**Your assignment:**
All entries must come back exactly as given, with no pictures in the copy.

**Source material:**
::::
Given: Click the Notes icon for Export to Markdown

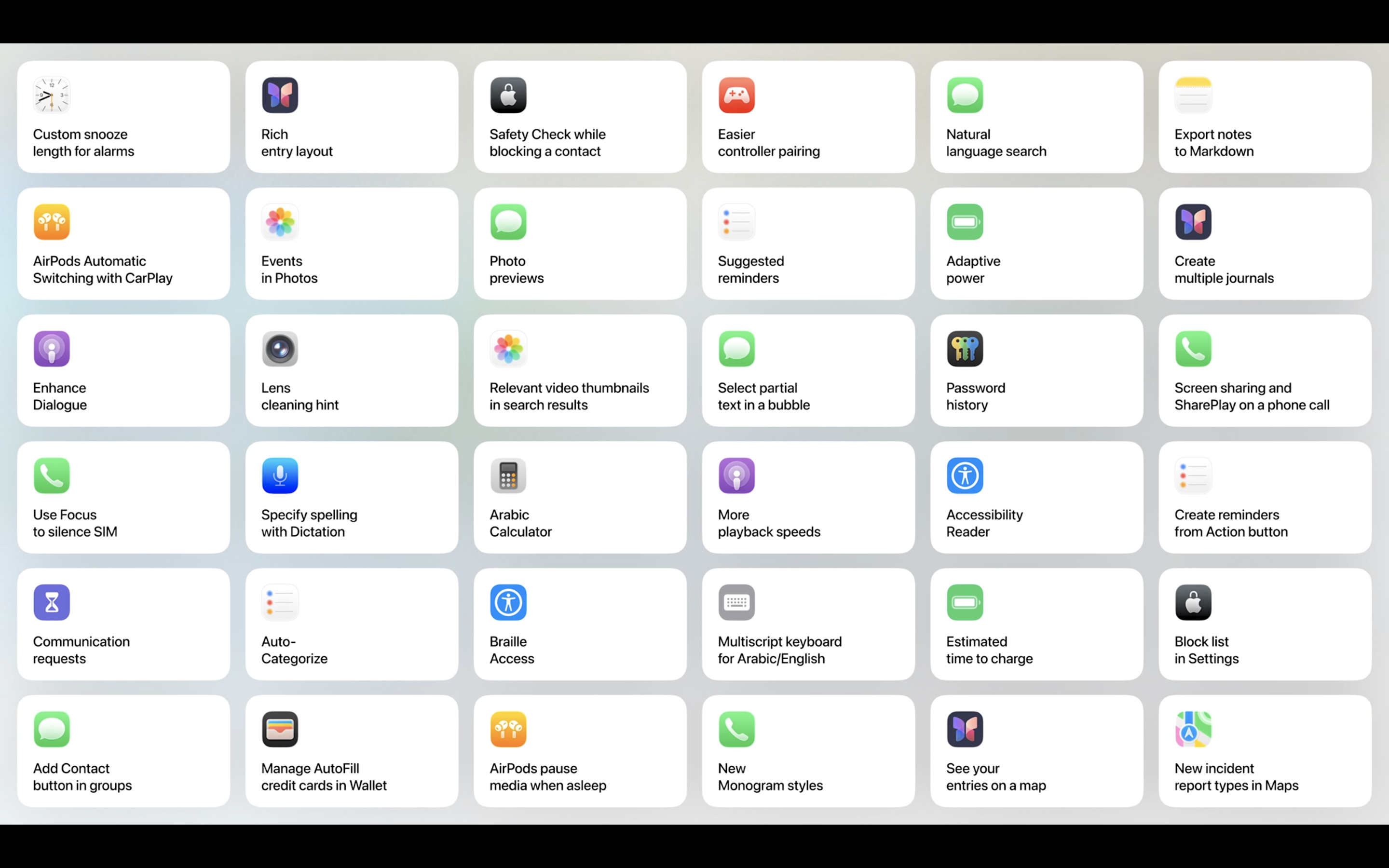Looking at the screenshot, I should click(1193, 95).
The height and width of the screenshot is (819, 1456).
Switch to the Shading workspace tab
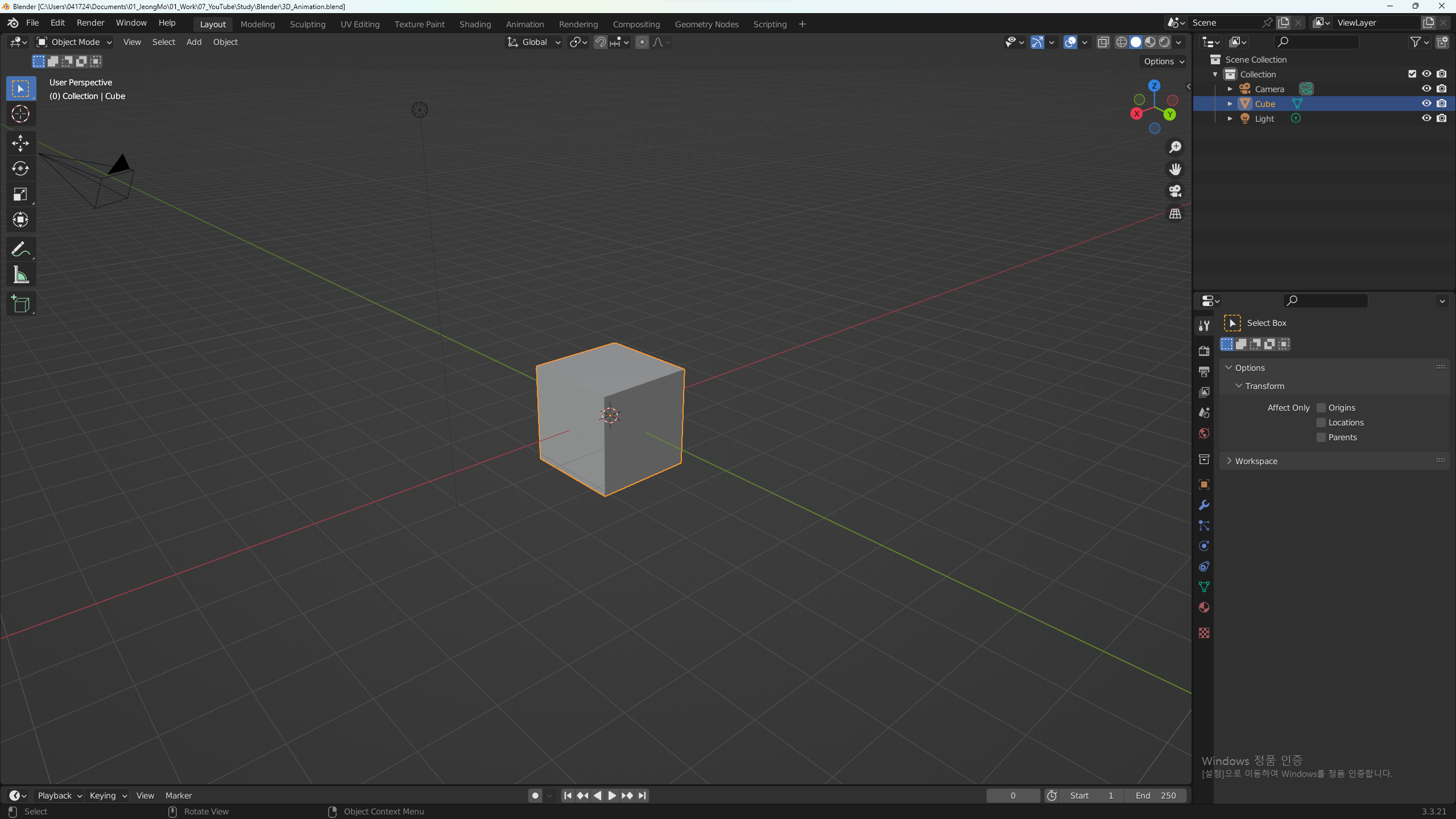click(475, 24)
::::
**Answer to this exercise:**
Given: Click the Notes icon for Export to Markdown

Looking at the screenshot, I should click(1193, 95).
The height and width of the screenshot is (819, 1456).
Switch to the Shading workspace tab
click(475, 24)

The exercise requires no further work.